Proyek Penerangan Jalan Umum (PJU) 2025 di Dishub Siak sempat dikait-kaitkan dengan penyidikan dugaan korupsi yang berhubungan dengan Kadishub Siak, Junaidi. 

Pasca-Kadishub Siak diamankan dalam kasus OTT pada Jumat sore, 10 Juli 2026, dugaan permainan proyek PJU senilai Rp11 miliar itu sempat mencuat ke publik. 

Belum lagi, Polisi juga sempat melakukan penggeledahan di rumah pribadi Kadishub pada Senin sore, 13 Juli 2026. 

Unit Tipidkor Polres Siak kala itu membawa beberapa boks berisi dokumen yang diambil dari rumah Junaidi. Tidak sampai disitu, di hari yang sama Tim Tipidkor juga menggeledah Kantor Dishub Siak di Gedung Pelabuhan Lasdap, Kota Siak Sri Indrapura. 

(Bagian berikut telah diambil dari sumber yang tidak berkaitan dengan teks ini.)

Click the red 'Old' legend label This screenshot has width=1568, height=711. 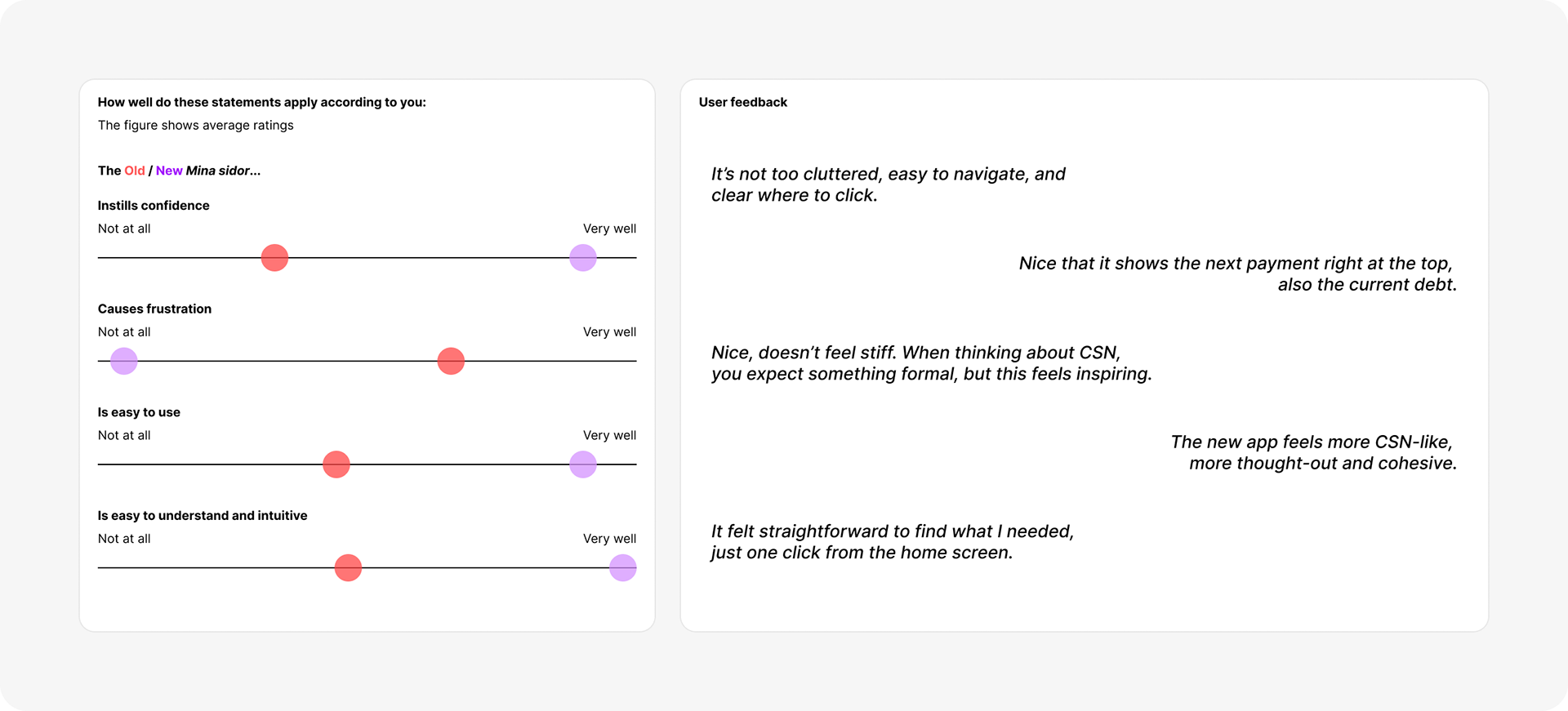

"Ini pengembangan OTT dan lainnya. Intinya masih terus kita kembangkan," kata Kasat Reskrim Polres Siak, AKP Dr. Raja Kosmos kepada wartawan usai melakukan penggeledahan di kediaman pribadi Junaidi waktu itu. 

Mengenai dugaan permainan proyek PJU 2025 ini, santer kabar salah satu kepala seksi (Kasi) di Dishub Siak atas nama Janu Wira juga dikabarkan sempat beberapa kali diperiksa secara intensif oleh penyidik Polres Siak. 

Bahkan dikabarkan, handphone hingga laptop Janu diduga masih ditahan penyidik. Media ini sempat beberapa kali berupaya konfirmasi kepada Janu mengenai hal ini. Namun telepon hingga pesan yang dikirim tidak direspon.